Alıntı>
········
'Satırcı mantığı ile kapılara kilit vurmak doğru değil'
Türk Eğitim-Sen Afyonkarahisar Şube Başkanı Nizamettin Şenol, dün Anayasa Mahkemesi'nin dershanelerin kapatılması ile ilgili kanun hükmünü iptal etmesi ile ilgili yaptığı basın açıklamasında, satırcı mantığı ile kapılara kilit vurmanın doğru olmadığını belirtti Türk Eğitim-Sen Afyonkarahisar Şube Başkanı ve Kamu-Sen İl Temsilcisi Nizamettin Şenol, Türkiye'de uzun bir süredir dershanelerin kapatılması ve eğitim kurumu yöneticiliği kadrolarına hiçbir [&hellip]
Türk Eğitim-Sen Afyonkarahisar Şube Başkanı Nizamettin Şenol, dün Anayasa Mahkemesi’nin dershanelerin kapatılması ile ilgili kanun hükmünü iptal etmesi ile ilgili yaptığı basın açıklamasında, satırcı mantığı ile kapılara kilit vurmanın doğru olmadığını belirtti
Türk Eğitim-Sen Afyonkarahisar Şube Başkanı ve Kamu-Sen İl Temsilcisi Nizamettin Şenol, Türkiye’de uzun bir süredir dershanelerin kapatılması ve eğitim kurumu yöneticiliği kadrolarına hiçbir kriter gözetmeden, siyasi iktidarın kendi yandaşlarını ataması tartışmalarını yaşadığını ifade etti.
········
Verilen bilgiler>
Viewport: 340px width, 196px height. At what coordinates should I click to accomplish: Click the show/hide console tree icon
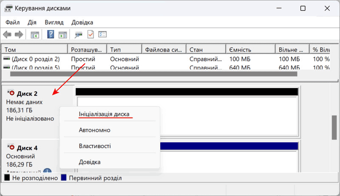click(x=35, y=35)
········
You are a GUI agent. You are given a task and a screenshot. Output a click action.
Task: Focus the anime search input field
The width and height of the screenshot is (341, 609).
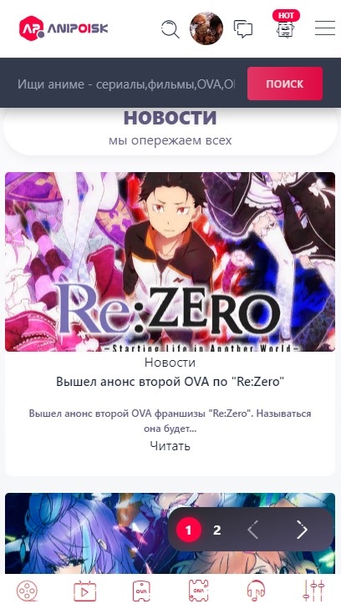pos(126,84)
········
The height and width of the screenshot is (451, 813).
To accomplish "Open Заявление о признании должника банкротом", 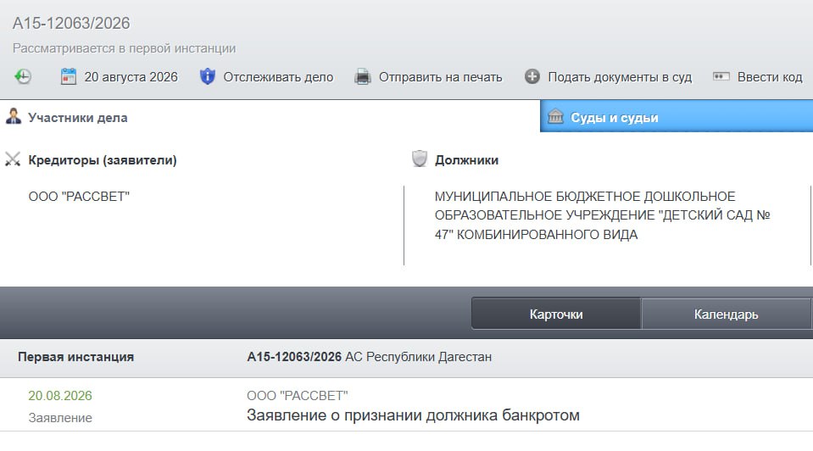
········
Yapılacak iş> Dershanelerin kapatılmasıyla ilgili haberi son cümleden sonrasını yazarak sürdürün. Bu materyal başka bir kaynaktan alınmıştır.

Görevin yanıtı>
Milli Eğitim Bakanlığı’nın, tüm eleştirilere, karşı çıkışlara rağmen okul yöneticilerinin, Bakanlık Merkez Teşkilatı yöneticilerinin tüm haklarını bir gecede ellerinden alan, okul yöneticiliği koltuklarına yandaşlarını oturtmayı hedefleyen, dershanelerin kapatılmasını, dershane öğretmenlerinin KPSS’siz MEB kadrolarına atanmasını içeren bir kanun çıkardığını söyleyen Şenol, “Bu kanunun dershanelerin kapatılması ve dershane öğretmenlerinin MEB kadrolarına atanması ile ilgili maddeleri Anayasa Mahkemesi’nden döndü. Ayrıca edindiğimiz bilgilere göre okul müdürleri ve Bakanlık Merkez Teşkilatı yöneticilerinin durumları ile ilgili madde de iptal edilmiştir. Müdür yardımcıları ve müdür başyardımcılarının durumu netlik kazanmamıştır” dedi.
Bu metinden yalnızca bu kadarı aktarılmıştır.